A los pocos días de llegar a Bélgica, logré conseguir trabajo como profesor en una prestigiosa
universidad. Asumí la responsabilidad de ayudar a mi nueva mujer en la crianza de dos de
sus hijos, que todavía eran pequeños, y puse toda mi energía en reparar algunas partes de su
casa y en hacer viajes juntos. En poco tiempo teníamos una bonita familia recompuesta. Por
primera vez en mucho tiempo yo me sentía feliz y tenía la seguridad de que, a pesar del
trastorno bipolar, tendría una buena vida. Era la primera vez que el sentimiento de soledad y
de angustia me abandonaba.
En estos catorce años, debido a que mi función hepática empezó a afectarse, dejé el litio
durante cinco años y me mantuve relativamente estable hasta hace dos años que empecé a
sentir depresión. Lo anterior estuvo relacionado con el final de la pandemia y con un
incremento en el número de horas por semana que trabajo. Hace dos meses sufrí una crisis
de paranoia muy importante, seguida de fuertes episodios de depresión que no me
permitían levantarme de la cama ni ser funcional. Desde hace dos semanas he vuelto a
consultar a mi psiquiatra y he decidido medicarme otra vez con litio.
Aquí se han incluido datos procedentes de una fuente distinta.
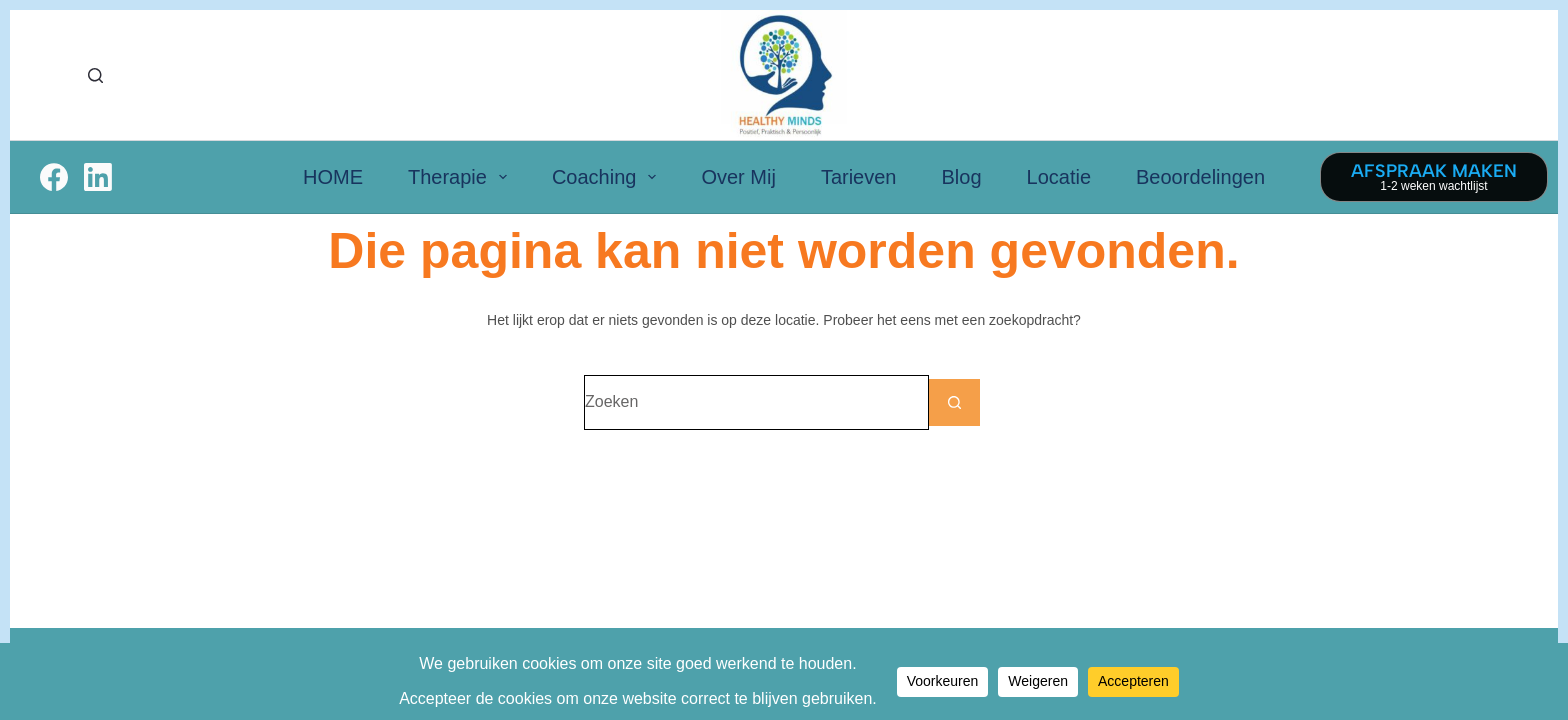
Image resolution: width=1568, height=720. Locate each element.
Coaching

Atribuyo a diversos factores la relativa estabilidad que he conseguido en los últimos años: el
cuidado de mi hijo, mi pasión por la fotografía (actividad que comencé a practicar en 2011),
el cuidado de mi salud (no bebo nada de alcohol desde hace muchos años, no fumo, me
desvelo poco y hago ejercicio todos los días).
Hace algunos años descubrí que mi padre padece el trastorno bipolar y que está medicado
con Tegretol, por lo que deduzco que mi condición tiene un fuerte componente genético.
Durante toda mi vida he sentido una desconexión y una angustia persistente en mi vida
social. Me aíslo con facilidad, frecuento poco a mis amigos y no hago muchos amigos
nuevos. Mi reto personal futuro consiste en continuar con la medicación, retomar la
psicoterapia, mejorar mi vida social y trabajar en la sanación de mis emociones.